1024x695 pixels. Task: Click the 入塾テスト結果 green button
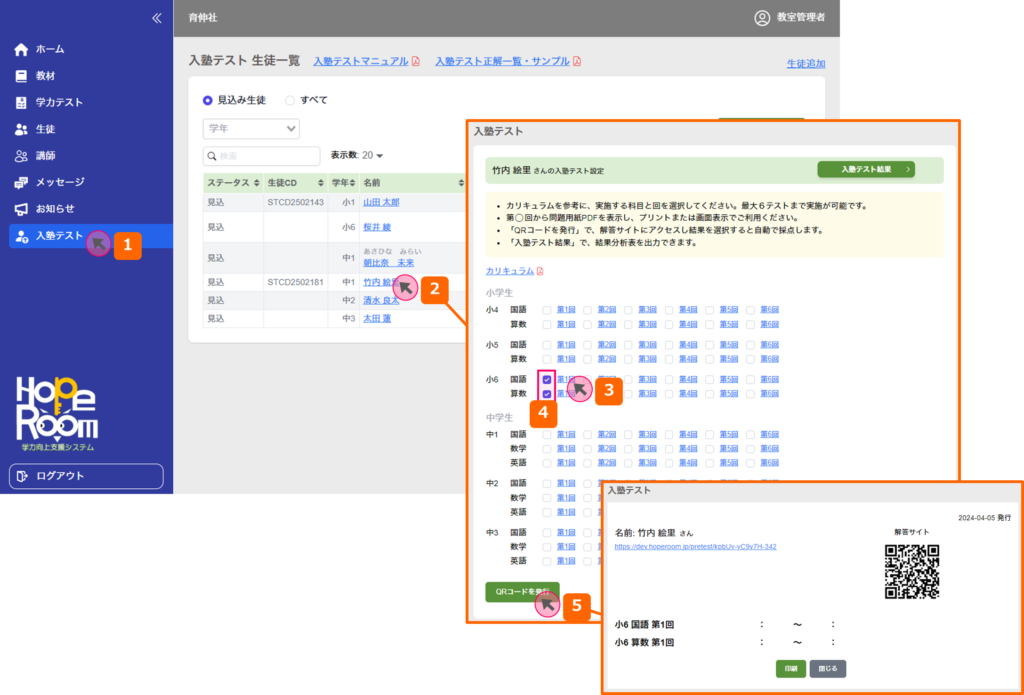click(865, 170)
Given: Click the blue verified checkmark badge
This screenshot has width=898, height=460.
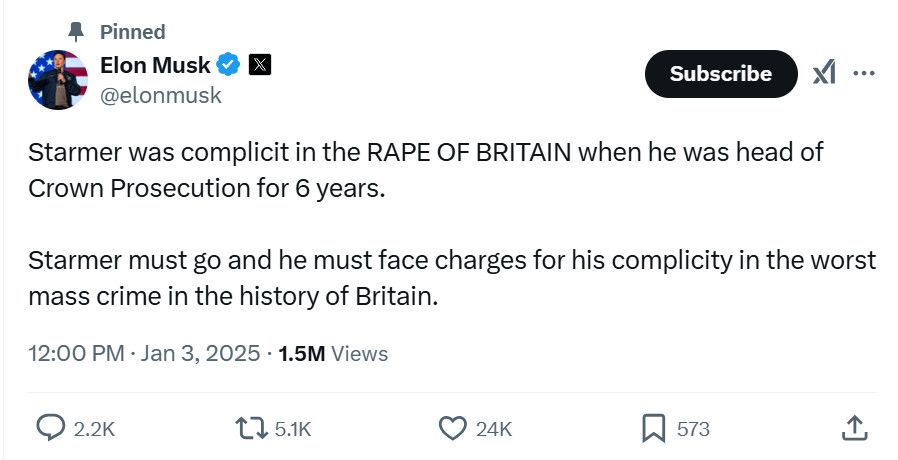Looking at the screenshot, I should (x=228, y=64).
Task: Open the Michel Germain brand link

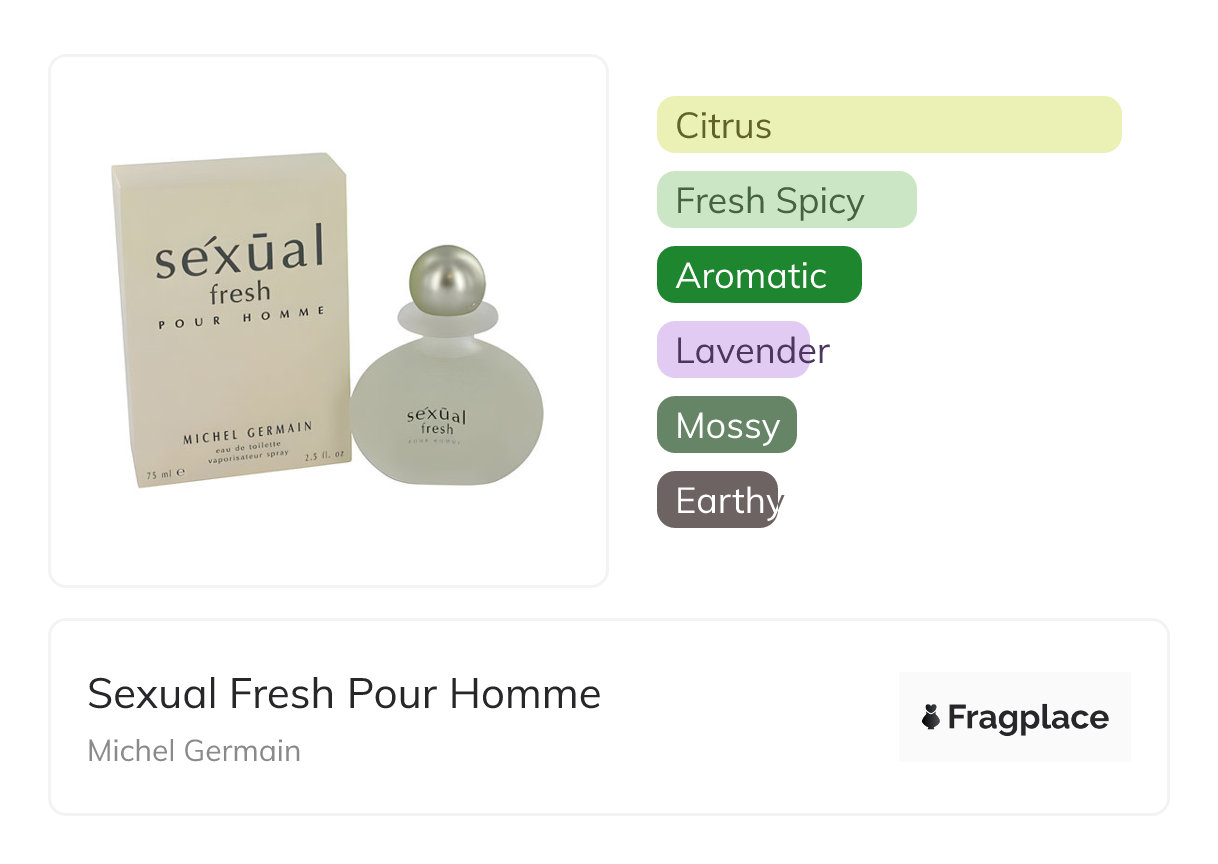Action: [x=194, y=750]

______

### WHAT IS REQUIRED:
All entries must be written out again exactly as given, with no pictures in the copy.

### ANSWER TO THIS PROBLEM:
1024x695 pixels. Task: Click the 入塾テスト結果 green button
click(865, 170)
Given: Click the blue verified checkmark badge
This screenshot has width=898, height=460.
Looking at the screenshot, I should (x=228, y=64).
Task: Open the Michel Germain brand link

Action: [x=194, y=750]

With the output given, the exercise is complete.